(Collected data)
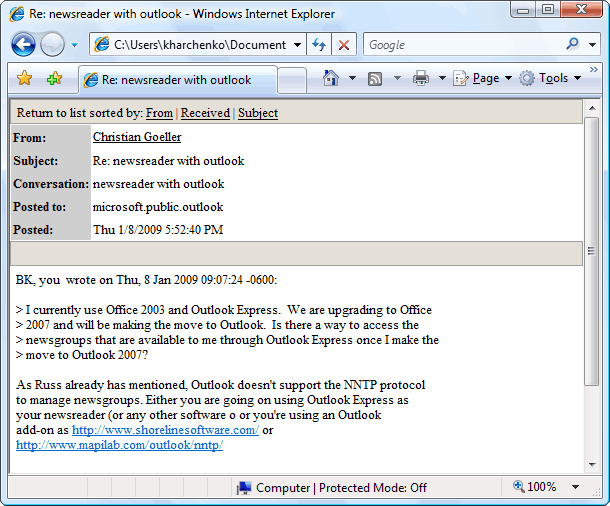This screenshot has height=506, width=610.
Task: Open Favorites Center star icon
Action: coord(25,78)
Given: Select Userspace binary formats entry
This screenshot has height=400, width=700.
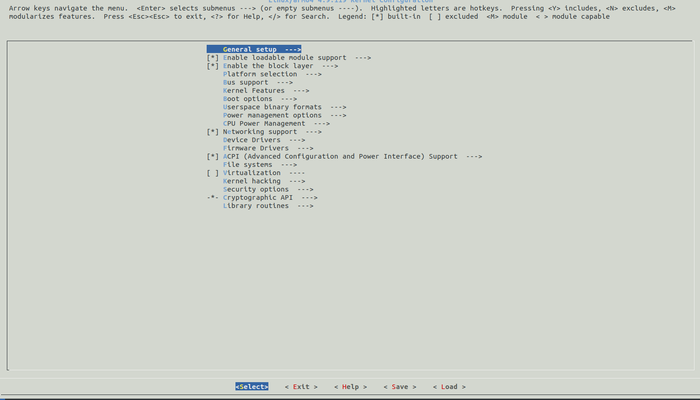Looking at the screenshot, I should [x=284, y=107].
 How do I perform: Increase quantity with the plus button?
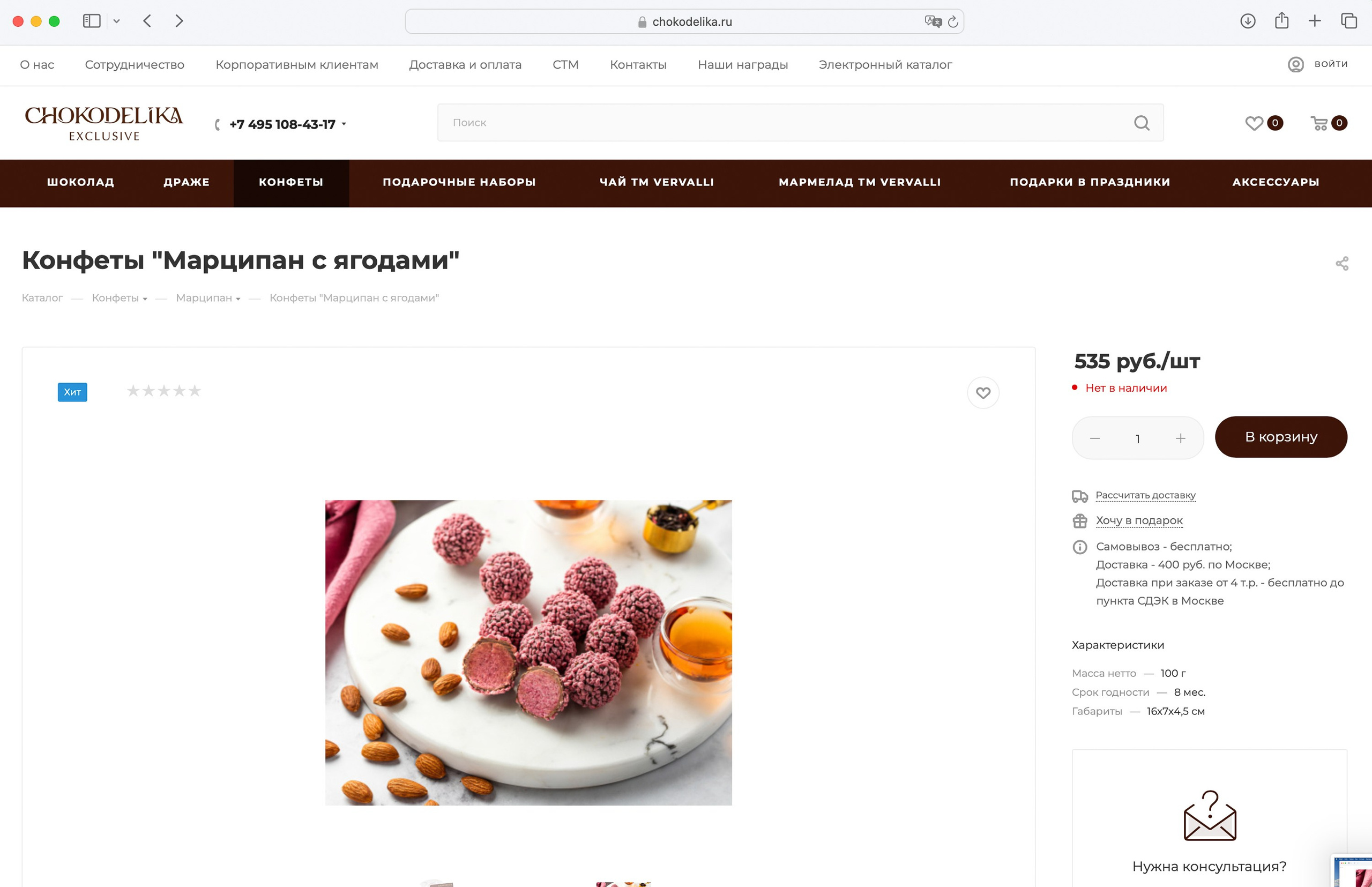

• **PROBLEM**
A word-for-word copy of the lines from the one with "This screenshot has height=400, width=700." through the last line of the data above is required, with both end lines included and no pictures.

• **RESPONSE TO THIS TASK**
This screenshot has height=400, width=700.
Looking at the screenshot, I should [x=284, y=107].
 How do I perform: Increase quantity with the plus button?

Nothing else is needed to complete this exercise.